On Mon, Jun 14, 2010 at 5:55 PM, Brad Kemper <brad.kemper@gmail.com> wrote:
>
>
> On Jun 14, 2010, at 2:56 PM, Brendan Kenny <bckenny@gmail.com> wrote:
>
>
>>
>> To me, the new text actually seems more "you know what I
>> mean"/"hand-waving" than before.
>
> I don't understand why spec text that describes the required results is a
> bad thing. I don't think the steps taken to get there are nearly as
> important as clearly and precisely describing how it needs to end up. It is
> a visual effect, so we need to say something about what it should look like.
>
>> This might not be tenable, but thinking of Simon's SVG filter
>> suggestion and looking at the spec for feGaussianBlur
>> http://www.w3.org/TR/SVG/filters.html#feGaussianBlur
>> this whole conversation might be made a lot simpler by simply
>> specifying the blur used rather than leaving it undefined.
>>
>> If the shadow is blurred by a Gaussian blur (or its box filter
>> approximation) with a standard deviation of the blur-radius divided by
>> 3 (or the "blur width" divided by 6), the effect will be exactly what
>> we all seem to mean while still leaving room for efficient
>> implementations.
>
> I don't understand enough about Guassian math or whatever to say if that is
> enough or not. Is it?
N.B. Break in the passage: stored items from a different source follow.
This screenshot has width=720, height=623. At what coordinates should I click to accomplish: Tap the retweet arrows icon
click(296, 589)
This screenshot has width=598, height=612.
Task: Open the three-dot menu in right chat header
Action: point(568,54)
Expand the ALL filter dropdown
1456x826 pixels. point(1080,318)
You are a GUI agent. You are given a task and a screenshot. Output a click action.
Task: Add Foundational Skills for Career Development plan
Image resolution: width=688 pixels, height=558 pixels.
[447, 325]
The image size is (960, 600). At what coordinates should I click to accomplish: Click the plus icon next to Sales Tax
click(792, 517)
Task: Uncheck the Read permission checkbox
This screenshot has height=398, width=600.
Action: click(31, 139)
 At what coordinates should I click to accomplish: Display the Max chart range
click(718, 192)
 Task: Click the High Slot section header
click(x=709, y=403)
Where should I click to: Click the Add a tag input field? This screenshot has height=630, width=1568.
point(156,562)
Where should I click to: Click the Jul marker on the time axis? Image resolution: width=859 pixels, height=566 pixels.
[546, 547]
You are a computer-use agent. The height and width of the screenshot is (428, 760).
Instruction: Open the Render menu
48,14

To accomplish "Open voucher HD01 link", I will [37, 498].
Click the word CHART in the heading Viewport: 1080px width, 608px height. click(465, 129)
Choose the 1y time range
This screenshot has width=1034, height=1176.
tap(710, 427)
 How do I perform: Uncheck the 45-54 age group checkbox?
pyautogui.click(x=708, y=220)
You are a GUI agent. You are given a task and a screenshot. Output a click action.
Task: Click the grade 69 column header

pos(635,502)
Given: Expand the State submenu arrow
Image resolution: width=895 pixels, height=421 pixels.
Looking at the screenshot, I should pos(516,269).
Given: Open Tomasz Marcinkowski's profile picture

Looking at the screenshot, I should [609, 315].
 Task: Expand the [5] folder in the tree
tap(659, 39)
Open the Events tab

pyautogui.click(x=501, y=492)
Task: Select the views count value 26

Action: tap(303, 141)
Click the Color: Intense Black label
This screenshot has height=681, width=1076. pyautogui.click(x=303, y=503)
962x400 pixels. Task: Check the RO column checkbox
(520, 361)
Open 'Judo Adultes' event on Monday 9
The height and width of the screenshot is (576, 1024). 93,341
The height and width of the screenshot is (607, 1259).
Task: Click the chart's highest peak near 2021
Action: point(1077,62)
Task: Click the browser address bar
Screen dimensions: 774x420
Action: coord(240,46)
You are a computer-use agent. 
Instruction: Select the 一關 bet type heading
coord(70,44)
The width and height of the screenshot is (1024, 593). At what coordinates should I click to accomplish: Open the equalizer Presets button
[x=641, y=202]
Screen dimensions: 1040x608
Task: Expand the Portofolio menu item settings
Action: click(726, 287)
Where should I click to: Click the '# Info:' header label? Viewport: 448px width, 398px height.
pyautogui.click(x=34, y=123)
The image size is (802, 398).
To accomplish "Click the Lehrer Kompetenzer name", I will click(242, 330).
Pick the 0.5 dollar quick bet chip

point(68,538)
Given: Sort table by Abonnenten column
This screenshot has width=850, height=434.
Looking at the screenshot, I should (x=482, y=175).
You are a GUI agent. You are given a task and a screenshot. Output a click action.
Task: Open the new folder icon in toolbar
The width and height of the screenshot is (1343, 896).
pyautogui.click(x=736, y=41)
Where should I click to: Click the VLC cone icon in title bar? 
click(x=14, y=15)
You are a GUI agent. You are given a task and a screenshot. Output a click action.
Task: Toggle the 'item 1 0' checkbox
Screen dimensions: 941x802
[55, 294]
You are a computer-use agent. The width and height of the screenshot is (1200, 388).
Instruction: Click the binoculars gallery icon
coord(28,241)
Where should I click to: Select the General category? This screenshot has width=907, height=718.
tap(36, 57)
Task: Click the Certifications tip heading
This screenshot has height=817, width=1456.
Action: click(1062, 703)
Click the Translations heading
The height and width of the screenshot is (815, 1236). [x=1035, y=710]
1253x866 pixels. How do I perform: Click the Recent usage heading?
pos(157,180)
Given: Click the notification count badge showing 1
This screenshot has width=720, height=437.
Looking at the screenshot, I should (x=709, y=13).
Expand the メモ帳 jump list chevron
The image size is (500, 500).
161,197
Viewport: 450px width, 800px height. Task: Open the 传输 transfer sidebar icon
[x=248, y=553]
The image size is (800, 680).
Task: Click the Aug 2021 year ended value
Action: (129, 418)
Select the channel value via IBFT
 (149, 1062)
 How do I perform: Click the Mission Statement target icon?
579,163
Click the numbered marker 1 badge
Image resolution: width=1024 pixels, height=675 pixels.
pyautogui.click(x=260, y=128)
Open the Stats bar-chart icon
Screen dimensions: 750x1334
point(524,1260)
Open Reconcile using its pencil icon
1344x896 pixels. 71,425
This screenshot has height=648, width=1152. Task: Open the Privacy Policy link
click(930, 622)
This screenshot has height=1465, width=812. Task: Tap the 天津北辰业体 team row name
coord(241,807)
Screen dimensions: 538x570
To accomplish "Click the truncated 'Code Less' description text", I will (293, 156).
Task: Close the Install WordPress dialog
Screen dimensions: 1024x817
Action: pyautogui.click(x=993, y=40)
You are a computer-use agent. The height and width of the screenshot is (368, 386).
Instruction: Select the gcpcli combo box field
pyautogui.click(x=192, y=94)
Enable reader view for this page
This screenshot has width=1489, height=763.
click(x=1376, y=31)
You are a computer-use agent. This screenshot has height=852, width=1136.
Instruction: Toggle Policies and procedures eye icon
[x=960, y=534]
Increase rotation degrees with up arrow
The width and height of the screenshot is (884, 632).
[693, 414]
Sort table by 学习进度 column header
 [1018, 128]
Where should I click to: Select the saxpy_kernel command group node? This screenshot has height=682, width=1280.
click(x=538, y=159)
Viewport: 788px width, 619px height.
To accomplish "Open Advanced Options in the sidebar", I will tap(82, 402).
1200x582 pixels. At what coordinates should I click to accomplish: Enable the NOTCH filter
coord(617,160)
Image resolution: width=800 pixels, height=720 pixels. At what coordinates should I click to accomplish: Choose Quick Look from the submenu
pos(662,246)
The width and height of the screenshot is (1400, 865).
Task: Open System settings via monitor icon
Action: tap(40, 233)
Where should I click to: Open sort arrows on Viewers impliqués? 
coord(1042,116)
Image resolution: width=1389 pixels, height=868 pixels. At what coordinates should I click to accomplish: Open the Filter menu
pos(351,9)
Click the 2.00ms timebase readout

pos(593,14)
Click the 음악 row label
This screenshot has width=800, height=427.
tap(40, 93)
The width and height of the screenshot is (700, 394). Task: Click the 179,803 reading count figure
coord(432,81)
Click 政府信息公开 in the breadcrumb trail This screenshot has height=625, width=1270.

The Guassian blur filter in Photoshop gave me a much
> different blur width than Safari did with the same input.

That is sufficient for defining the blur, getting the effect currently
listed in the spec for "a long, straight shadow edge," and for getting
the "expected" result when blurring corners and concave shadows
(listed as concerns earlier in this thread).

I should have noted that it is subject to the rounding behavior Rob
mentioned earlier, but I believe that is as expected as well.